Large Scale Analysis of Practice Patterns Emerging from an Automated Real-Time Evaluation of a Commercial Artificial Intelligence Auto-Contouring Solution
Abstract
Purpose
To evaluate real-time, longitudinal performance of a commercial auto-segmentation model across a broad radiotherapy cohort and examine contour editing influence on planning decisions and organ-at-risk (OAR) doses, with attention to practice patterns, disease-site variation, and clinician adoption over time.
Methods
AI-Evaluator was developed using a C#/.NET-based automation integrating Varian’s Eclipse Scripting API, clinical SQL queries and DICOM protocols.
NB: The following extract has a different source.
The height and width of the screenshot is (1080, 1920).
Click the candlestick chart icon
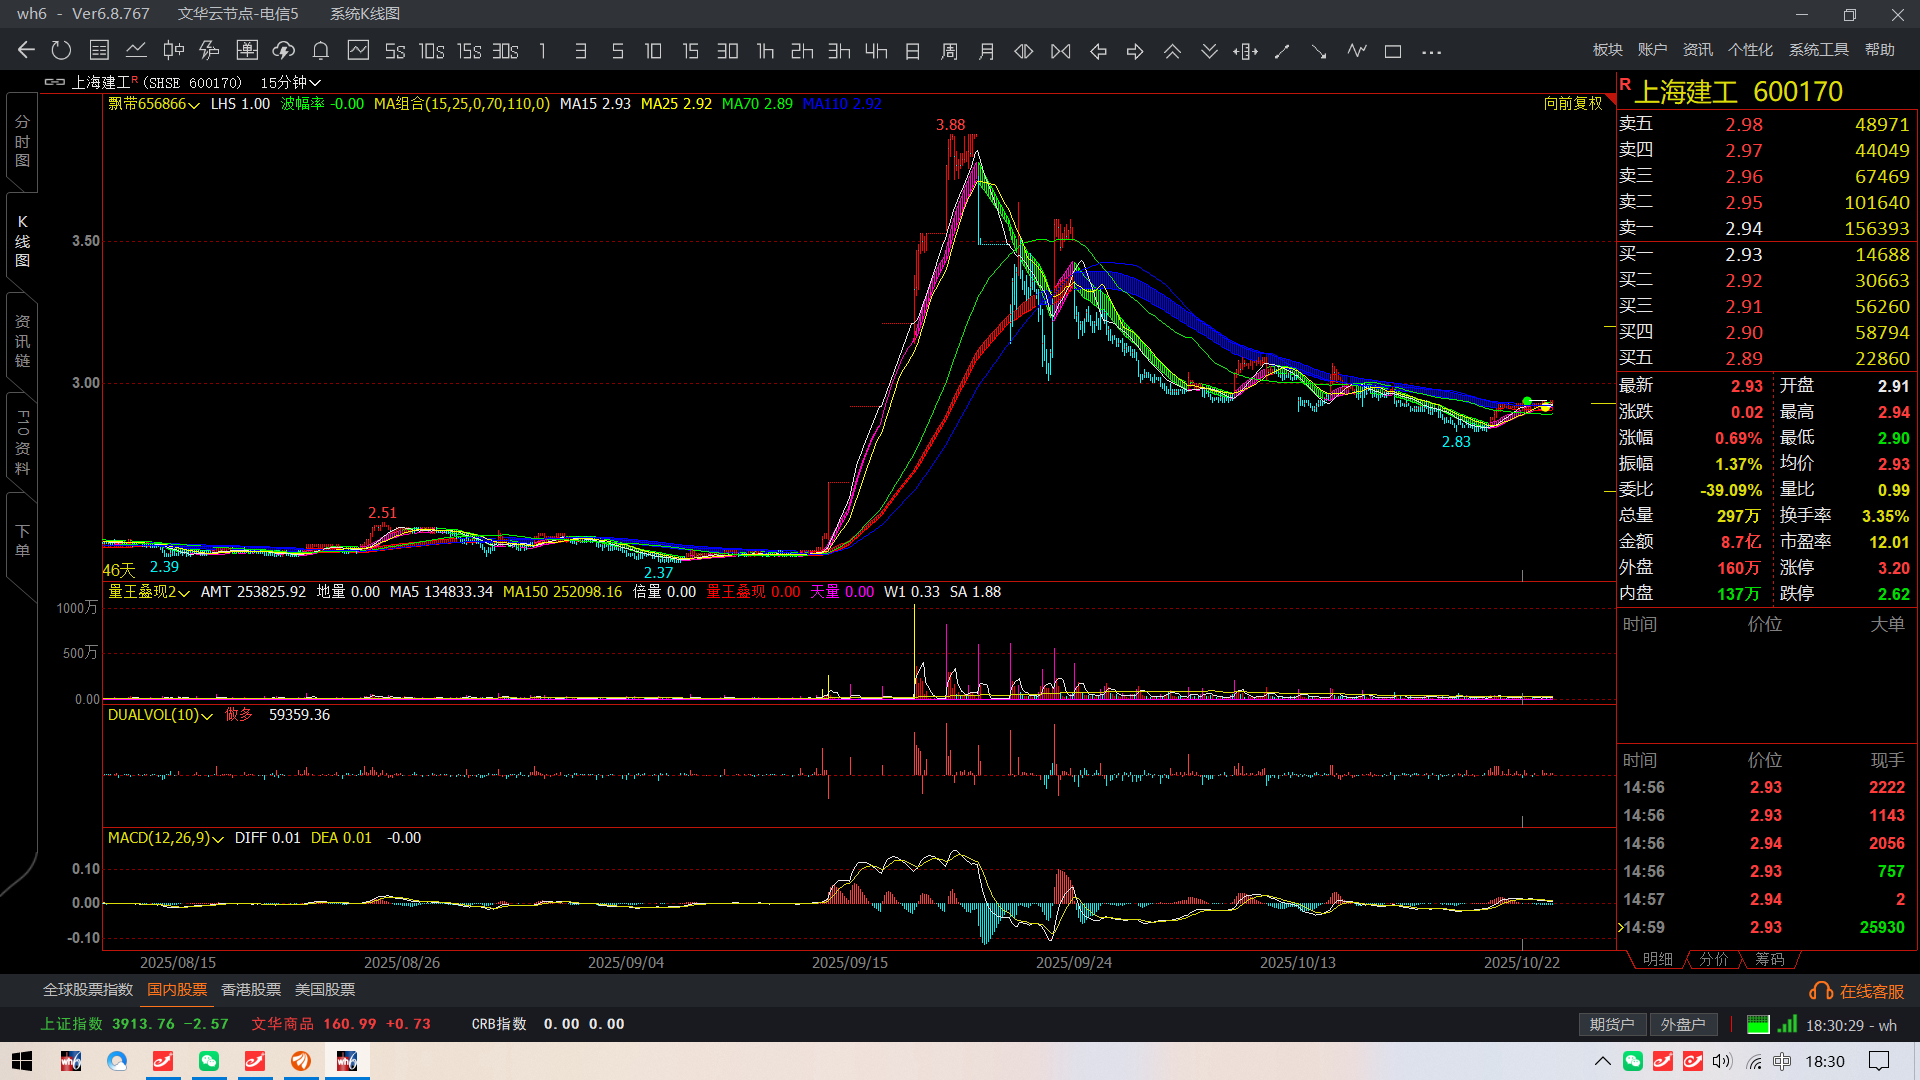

The tool was incorporated into the clinical workflows and provides an automated comparison of AI vs. Clinician contours including, geometric, dosimetric and plan and patient level parameters. The study analyzed 36,332 records from 2018 unique plans. A breast-focused subset comprised 2,939 structures with 69% of records from two site specialists, and Relative Mean Clinical Dose (rMCD) > 80% used to infer planning intent for analysis of planning target contours (PTCs).
Results
15% of all structures were modified; modifications correlated with higher dose and inclusion in optimization (p < 0.0001). Average Dice scores increased 0.881 vs 0.902 post software upgrade (p < 0.001). Clinician adoption rose from 20% at implementation to ~80% over 22 months. In the breast subset, PTC edits occurred more often than non-PTCs (46% vs 8%, p<0.0001); 60% of PTC lymph nodes (LNs) were modified. Left-sided PTC LNs + right-breast edits reduced heart mean dose and left anterior descending artery (ALAD) mean dose by ~1% (p<0.05); left-breast edits increased heart/ALAD mean dose (p<0.0001). Experts edited PTCs more often (52% vs 31%, p=0.0005) and smaller structures on average (P<0.0001).
Conclusion
Structures receiving a higher dose or involved in inverse optimization experienced more scrutiny during treatment planning, with notable dose changes linked to contour edits, sometimes counter-intuitively. Results indicate physicians’ general agreement with AI-generated contours, which presents high potential for machine-learning based treatment planning advancements in the field. This analysis also highlights the need for standardized practices across disease sites.